--- begin ---

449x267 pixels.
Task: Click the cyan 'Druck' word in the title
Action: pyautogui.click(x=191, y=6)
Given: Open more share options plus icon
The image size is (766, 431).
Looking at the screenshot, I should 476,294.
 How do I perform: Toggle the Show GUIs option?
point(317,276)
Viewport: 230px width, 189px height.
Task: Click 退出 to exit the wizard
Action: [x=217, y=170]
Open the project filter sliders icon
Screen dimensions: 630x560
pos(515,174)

--- end ---
--- begin ---

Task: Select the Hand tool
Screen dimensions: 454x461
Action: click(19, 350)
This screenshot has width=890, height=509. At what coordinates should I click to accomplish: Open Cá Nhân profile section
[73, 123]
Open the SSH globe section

--- end ---
--- begin ---

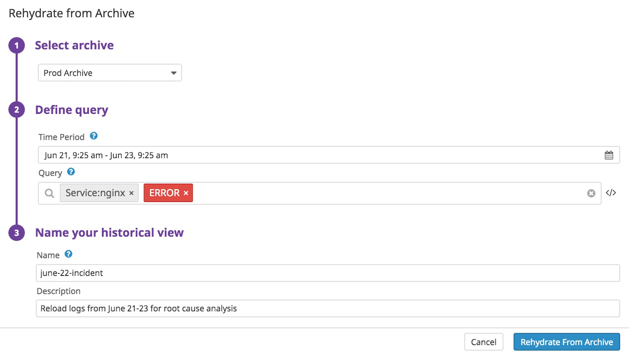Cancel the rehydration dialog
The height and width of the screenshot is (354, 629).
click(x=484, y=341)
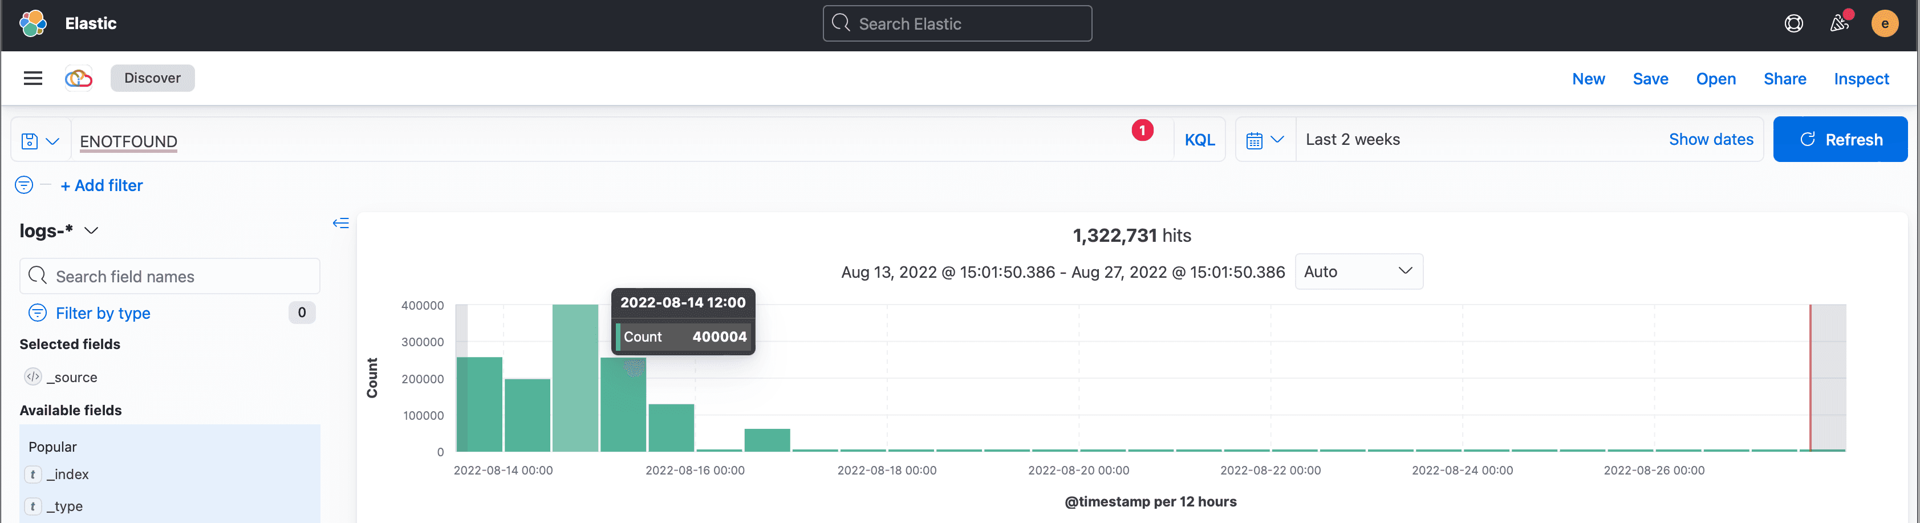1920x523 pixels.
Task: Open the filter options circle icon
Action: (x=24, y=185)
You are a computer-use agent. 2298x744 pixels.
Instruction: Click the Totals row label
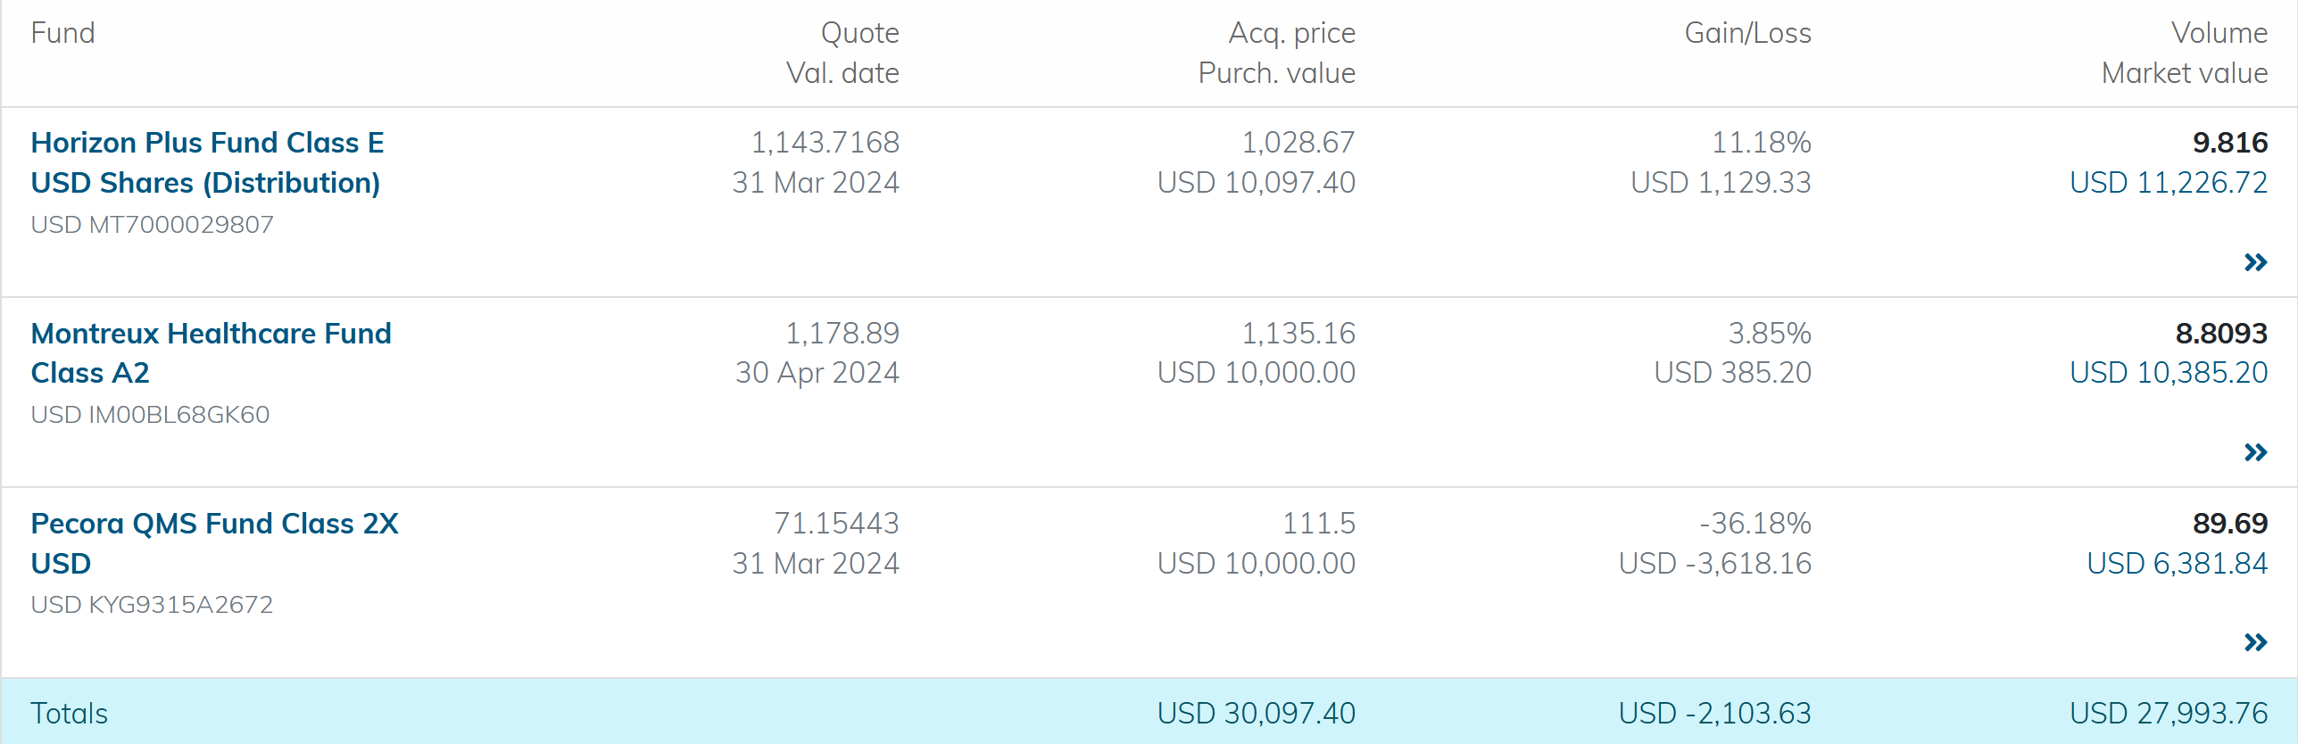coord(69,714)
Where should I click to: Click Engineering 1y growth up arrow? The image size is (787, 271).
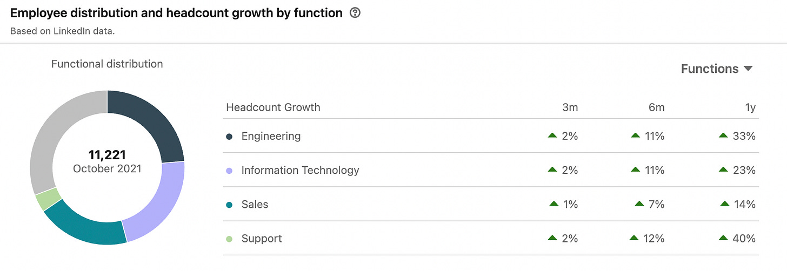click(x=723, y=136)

--- end ---

Reproduce the records from the line with "You are a computer-use" to the line with "click(x=723, y=136)", both lines included, leaving out the pictures.

You are a computer-use agent. 2298x744 pixels.
Instruction: Click the Totals row label
coord(69,714)
Where should I click to: Click Engineering 1y growth up arrow? The image size is (787, 271).
click(x=723, y=136)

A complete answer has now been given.